Monday, May 12, 2008

No. 482: Armed Forces

Band: Elvis Costello and the Attractions
Album: Armed Forces
Why Rolling Stone gets it right: "Armed Forces" is one of Elvis Costello's great early albums, stoking political fires and using a very, very obscene word on "Oliver's Army."
Why Rolling Stone gets it wrong: I'm generally happy with this placement. It's a fine album and Costello deserves his due.
Best song: "Oliver's Army" is great.
Worst song: "Busy Bodies" isn't great.
Is it awesome?: Sure.

"Armed Forces" is the final of Elvis Costello's albums on this list. Gaining three albums on the list, he's treated with the same respect as Black Sabbath, Big Star, Marvin Gaye and Tom Waits.

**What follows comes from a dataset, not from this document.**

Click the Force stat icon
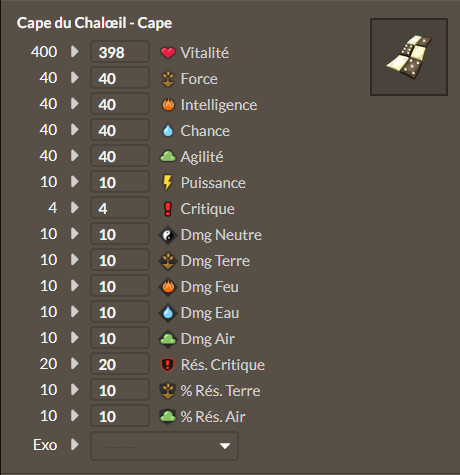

With that said, Costello's new wave staccato and posturing rock act likely hit its early apex on 1979's "Armed Forces." The record is decidedly political -- "Two Little Hitlers," "Senior Service," and "Oliver's Army" all snap at the British establishment -- and Costello's voice is distinct and clever. "Oliver's Army," a class-warfare anthem, is brilliant and sharp and the Attractions are at their best.

The U.S. release of the album includes one of Costello's most popular tracks, "(What's So Funny 'Bout) Peace, Love, and Understanding." The Nick Lowe-penned track remains a hit and is intimately fun.

Much of the album runs together as Costello's guitar work was never the stuff of legends, but the album's tone is clever and worthwhile. It's one of his best.